Starting Monday, Jan. 11, we’re updating our catalog which will provide a new way to share book suggestions with you. You’ll find the same people (including Robin) sharing books they like. We hope it will be easier to find and identify those readers you like following. Look for staff suggestions under Staff Picks in our updated catalog.
I've been a fan of Adrian Tomine for many years. Since he's only published fourteen issues of his manga-inspired slice-of-life comic Optic Nerve in twenty years, this means I occasionally discover to my delight that he's released a new collection. This time out, Tomine gently tweaks the usual graphic novel format in new and interesting directions. For example, one story is told in short, comic strip-style blackout vignettes (the humor is dry at best). Another is composed using a 4x5 grid of small rectangles.

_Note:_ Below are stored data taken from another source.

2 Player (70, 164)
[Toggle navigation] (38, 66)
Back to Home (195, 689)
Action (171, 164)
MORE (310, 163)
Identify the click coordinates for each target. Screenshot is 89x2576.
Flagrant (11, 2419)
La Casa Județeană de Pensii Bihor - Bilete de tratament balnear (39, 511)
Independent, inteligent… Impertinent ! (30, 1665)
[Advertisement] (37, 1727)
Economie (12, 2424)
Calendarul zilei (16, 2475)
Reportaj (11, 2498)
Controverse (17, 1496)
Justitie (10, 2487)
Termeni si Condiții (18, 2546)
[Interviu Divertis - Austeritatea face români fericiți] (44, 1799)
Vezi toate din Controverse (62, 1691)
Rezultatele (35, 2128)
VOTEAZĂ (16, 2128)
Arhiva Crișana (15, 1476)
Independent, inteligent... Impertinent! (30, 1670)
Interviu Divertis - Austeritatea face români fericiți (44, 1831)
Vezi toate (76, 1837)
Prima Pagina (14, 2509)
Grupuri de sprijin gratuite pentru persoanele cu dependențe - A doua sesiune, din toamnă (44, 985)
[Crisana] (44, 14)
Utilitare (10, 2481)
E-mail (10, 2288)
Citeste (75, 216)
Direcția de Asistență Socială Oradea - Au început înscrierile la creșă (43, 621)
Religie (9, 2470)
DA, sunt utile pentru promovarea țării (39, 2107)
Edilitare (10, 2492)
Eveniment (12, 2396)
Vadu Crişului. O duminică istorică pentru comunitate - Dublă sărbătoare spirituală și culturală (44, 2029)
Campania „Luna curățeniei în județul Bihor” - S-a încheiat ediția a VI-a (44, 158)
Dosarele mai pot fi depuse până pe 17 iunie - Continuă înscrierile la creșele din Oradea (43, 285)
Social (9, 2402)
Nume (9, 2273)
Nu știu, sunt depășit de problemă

It has been some time since I have read a book that made me think as critically as this one. If you are looking for a fun light-hearted read, look elsewhere. This is a teeth gnashing, gut wrenching, I’m mad and I’m not gonna take it anymore kind of book. Alexander starts her case back at beginning when the United States was still a handful of colonies, then progresses up to today’s current events, outlining the history and development of our current incarceration system.
I discovered a new mystery series that is set in Ireland in the 80's during the "troubles". Sean Duffy is a Catholic cop in war torn Northern Ireland. Solving crimes is not easy when you are constantly watching your back and checking under your car for bombs. This is an atmospheric book that reveals the depth of the problems in Ireland at the time while also being a great mystery read.
In the second volume of the consistently funny series, the Tapper twins are rivals in a citywide scavenger hunt. The tasks in the hunt are mostly inspired by interesting, real-world New York sites, like Dominique Ansel's cronut bakery or the Staten Island Ferry. I got a palpable sense of traveling around the city while enjoying this book.
I have to say, after reading this book, I definitely think I leveled up (pun intended) my knowledge of everything 80's. Whether it is video games, music, movies, or television shows, if you feel any nostalgia for this time period this book will speak to you. Even if the 80's wasn’t your jam, this novel offers plenty of excitement with a solid SF/action adventure story, complete with evil corporations, a decaying planet, and an all-encompassing virtual reality…and did I mention the audio book is narrated by Wil Wheaton?
Old Man's War is classic soap opera pulp from beginning to end, with enough new ideas to fill a dozen driving sci-fi books. This is despite the fact that the book is basically a riff on Heinlein's Starship Troopers: future army recruits charged with battling an alien menace across the universe. In this case, the soldiers are elderly citizens of earth transferred into newly-manufactured bodies. Since protagonist John Perry has lived an entire life before being "reborn" as a powerful warrior, his life experience informs his decisions in thoughtful ways.
If you are an avid reader like me, you like nothing better than being swept away by a book. Falling into a great story and not coming up for air until the last page is done, is a bibliophile's dream. This book did that for me recently. On Marin's island, there are 14 years of day, followed by 14 years of night. Sunset is coming, the tides are getting ready to strand the islanders and they are working frantically to get off the island. But three kids don't make it and it is dark and what was that noise???
I was a fan of Inman’s work even before I read this book. If you are not familiar, check out his web comic The Oatmeal. I am not a runner, in fact I HATE running. However, as a fellow exerciseaholic I can truly relate to the story laid out is this book. Exercise is a great way to stay healthy, keep you in shape, and clear your head. There are some dark sides however, when what should be a fun activity becomes an obsessive monster.
Brett Weiss, author of exhaustive--and exhausting--catalogs of every video game ever made, here limits his scope to his favorite games. His 100 favorite games, to be exact. Although it does include many arcade ports, the book does not cover arcade originals--only games for classic consoles, like Atari 2600 and Colecovision. Weiss makes an unusual choice by organizing the games not by subjective quality, but in alphabetical order. This takes the pressure off of agonizingly pitting each game against every other game. I mean, can Galaga really be said to be better than Joust?